Fall is a great time to curl up with a good book! Anna David, publisher and New York Times bestselling author, joined us to share her current favorites. For more information about Anna, click here.
It Girl: The Life and Legacy of Jane Birkin by Marissa Metzler
A few years ago I talked about Metzler’s previous book Glossy about the founder of the beauty brand Glossier. I liked it but found it a bit uneven, mostly because the research and reporting was woven together with some bizarre interactions with Weiss herself. Well, Metzler does 1000 times better with a subject she never met—particularly one who was as unique and outspoken as Jane Birkin. Most people know of Birkin because of the famous, and ridiculously expensive bag that Hermes created for her but she was so much more: a beautiful acting protégé from a creative family who moved to Paris and became known for her songs and relationship with French icon Serge Gainsbourg. This thorough and gripping biography delves into the most fascinating aspects of Birkin’s professional and personal life, touching on issues with codependence, parenting and yes coming to terms with the fact that she became most famous for a bag that had nothing to do with her. In all, It Girl is a fabulous read about someone whose name you may know but whose life has been more shrouded in mystery.
Gwyneth by Amy Odell
I didn’t want to love this. I didn’t even want to read it because I thought it would be like reading a several hundred-page issue of Us Weekly focused on an actress I’ve never thought much about. While that actually sounds delightful in some ways, let’s just say I didn’t think it would be brain enhancing. Brain enhancing or not, I couldn’t put it down. I’m not sure what I learned from the book that will serve me, except that you can go very far if you have the sort of confidence that comes from having a wonderful dad who adores you. But it did manage to make Gwyneth into a full person—a lucky and privileged person, yes, but not the caricature she somehow always gets presented as in the media when she puts her foot in her mouth while revealing how out of touch she is with the lives and struggles of everyday people. But the book, which was written without her approval, is as well-reported and well-written as could be and thus does a solid job of showing how Gwyneth probably couldn’t do anything but make faux pas like she does, given her life experience. It also shows that the fact that she took her a bit irrelevant for the common person recommendations and turned it into the multi-million-dollar brand Goop isn’t an accident: she’s savvy indeed. Written by Amy Odell, who also wrote the New York Times bestseller about Vogue editor Anna Wintour, Gwyneth is a book that’s hard to put down.
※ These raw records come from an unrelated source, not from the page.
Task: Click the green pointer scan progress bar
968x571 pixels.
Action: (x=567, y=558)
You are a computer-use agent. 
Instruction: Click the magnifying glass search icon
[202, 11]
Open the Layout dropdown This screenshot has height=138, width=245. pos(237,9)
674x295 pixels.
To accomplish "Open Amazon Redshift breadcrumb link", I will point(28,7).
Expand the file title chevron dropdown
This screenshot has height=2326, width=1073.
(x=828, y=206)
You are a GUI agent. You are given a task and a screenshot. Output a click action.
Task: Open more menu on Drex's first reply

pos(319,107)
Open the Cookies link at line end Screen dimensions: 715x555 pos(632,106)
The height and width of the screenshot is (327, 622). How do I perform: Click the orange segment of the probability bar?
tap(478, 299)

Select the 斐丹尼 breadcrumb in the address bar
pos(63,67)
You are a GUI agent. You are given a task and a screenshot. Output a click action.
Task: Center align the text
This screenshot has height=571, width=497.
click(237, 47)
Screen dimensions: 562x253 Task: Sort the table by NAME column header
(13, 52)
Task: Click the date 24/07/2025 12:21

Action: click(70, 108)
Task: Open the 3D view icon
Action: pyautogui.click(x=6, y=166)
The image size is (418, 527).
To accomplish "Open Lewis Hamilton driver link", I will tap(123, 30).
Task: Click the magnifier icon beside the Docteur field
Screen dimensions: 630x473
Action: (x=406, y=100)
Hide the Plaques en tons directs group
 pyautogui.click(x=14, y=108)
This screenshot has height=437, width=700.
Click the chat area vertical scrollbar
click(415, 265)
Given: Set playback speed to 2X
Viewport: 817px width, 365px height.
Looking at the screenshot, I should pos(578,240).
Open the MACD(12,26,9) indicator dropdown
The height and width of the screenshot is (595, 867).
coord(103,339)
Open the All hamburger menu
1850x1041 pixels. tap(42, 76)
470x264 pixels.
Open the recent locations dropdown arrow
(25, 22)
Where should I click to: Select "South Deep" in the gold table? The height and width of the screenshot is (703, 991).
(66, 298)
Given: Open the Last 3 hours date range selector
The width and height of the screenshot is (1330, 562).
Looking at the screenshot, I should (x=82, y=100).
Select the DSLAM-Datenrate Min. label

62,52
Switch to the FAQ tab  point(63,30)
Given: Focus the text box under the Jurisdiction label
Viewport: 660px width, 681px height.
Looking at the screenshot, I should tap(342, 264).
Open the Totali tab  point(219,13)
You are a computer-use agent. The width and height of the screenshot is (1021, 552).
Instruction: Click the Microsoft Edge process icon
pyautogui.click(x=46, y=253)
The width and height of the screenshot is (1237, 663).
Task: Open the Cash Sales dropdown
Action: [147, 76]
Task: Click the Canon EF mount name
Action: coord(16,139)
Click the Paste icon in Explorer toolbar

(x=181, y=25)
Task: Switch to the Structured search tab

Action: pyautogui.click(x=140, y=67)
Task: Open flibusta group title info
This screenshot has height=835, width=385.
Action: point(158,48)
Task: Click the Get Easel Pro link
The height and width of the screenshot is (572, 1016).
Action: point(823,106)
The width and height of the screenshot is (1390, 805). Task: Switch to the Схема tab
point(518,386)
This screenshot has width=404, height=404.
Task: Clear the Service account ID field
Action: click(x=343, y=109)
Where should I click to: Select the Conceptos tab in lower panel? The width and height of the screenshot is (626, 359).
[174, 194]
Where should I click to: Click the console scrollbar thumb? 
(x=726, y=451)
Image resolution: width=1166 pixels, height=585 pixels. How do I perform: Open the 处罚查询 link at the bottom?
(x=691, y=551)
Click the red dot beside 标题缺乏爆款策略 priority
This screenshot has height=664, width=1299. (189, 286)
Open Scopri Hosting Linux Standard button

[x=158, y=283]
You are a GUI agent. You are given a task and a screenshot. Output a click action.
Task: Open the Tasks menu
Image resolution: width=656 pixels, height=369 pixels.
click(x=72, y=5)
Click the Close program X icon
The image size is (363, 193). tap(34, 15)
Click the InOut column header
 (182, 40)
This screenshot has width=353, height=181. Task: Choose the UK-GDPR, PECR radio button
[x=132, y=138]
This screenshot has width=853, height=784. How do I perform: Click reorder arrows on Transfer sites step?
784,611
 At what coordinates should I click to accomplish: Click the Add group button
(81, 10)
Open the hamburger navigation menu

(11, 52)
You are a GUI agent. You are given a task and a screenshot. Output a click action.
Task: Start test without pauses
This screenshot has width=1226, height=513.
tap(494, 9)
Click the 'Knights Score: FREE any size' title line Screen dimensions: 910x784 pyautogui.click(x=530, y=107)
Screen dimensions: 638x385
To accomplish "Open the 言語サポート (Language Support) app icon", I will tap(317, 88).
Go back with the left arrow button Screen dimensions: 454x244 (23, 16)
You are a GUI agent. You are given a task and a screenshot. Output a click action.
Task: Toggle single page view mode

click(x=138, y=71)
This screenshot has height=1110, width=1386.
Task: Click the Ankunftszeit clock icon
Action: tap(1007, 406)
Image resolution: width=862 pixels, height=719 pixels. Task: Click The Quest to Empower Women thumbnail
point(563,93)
Good Ideas and Power Moves: Ten Lessons for Success from Taylor Swift by Sinéad O’Sullivan
Before I say anything, just know that I’m a Swiftie to a vaguely terrifying degree and I’m as much a fan of her good ideas and power moves as I am of her music. So the idea that a former Strategist at Harvard Business School’s Institute for Strategy was not only a serious Swiftie but had also broken down Swift’s strategies for success was thrilling to me. And even as someone who spends at least a few hours a day thinking about Swift, I have to say there are definitely some things O’Sullivan explained in ways I’d never thought of—for instance that one of the reason for Swift’s dominance is that she’s created a community that doesn’t need her involvement to grow—for instance in the years she took off after her battle with Kim and Kanye (if you know you know; if you don’t, it’s too much to break down), she only grew in popularity. O’Sullivan compares that to major brands that need to constantly be in our faces to grow. So if you want to be able to apply Swiftian strategy to business, and every businessperson should, you need to read this.
All the Way to the River by Elizabeth Gilbert
Well, this book has, to say the least, caused quite a big stir in the few weeks it’s been out. That’s what will happen when Elizabeth Gilbert, who wrote the mega bestseller Eat Pray Love, which was then made into the mega movie starring Julia Roberts, releases a memoir about how she realized she was in love with her best friend when that best friend was diagnosed with a terminal disease, divorced her husband and then descended into addiction with her lover. Now clean and sober, Gilbert reflects on the insanity of her life with her girlfriend with rather astonishing sanity—somehow making her behavior sound logical. As the former poster child for straight, straight-edged women having very neat and clean spiritual awakenings, All the Way to the River makes Glennon Doyle’s transformation from happily married Christian mom to lesbian activist seem tame. Of course, Gilbert is a brilliant writer so if you come for the salacious story, you may end up staying for the precise prose.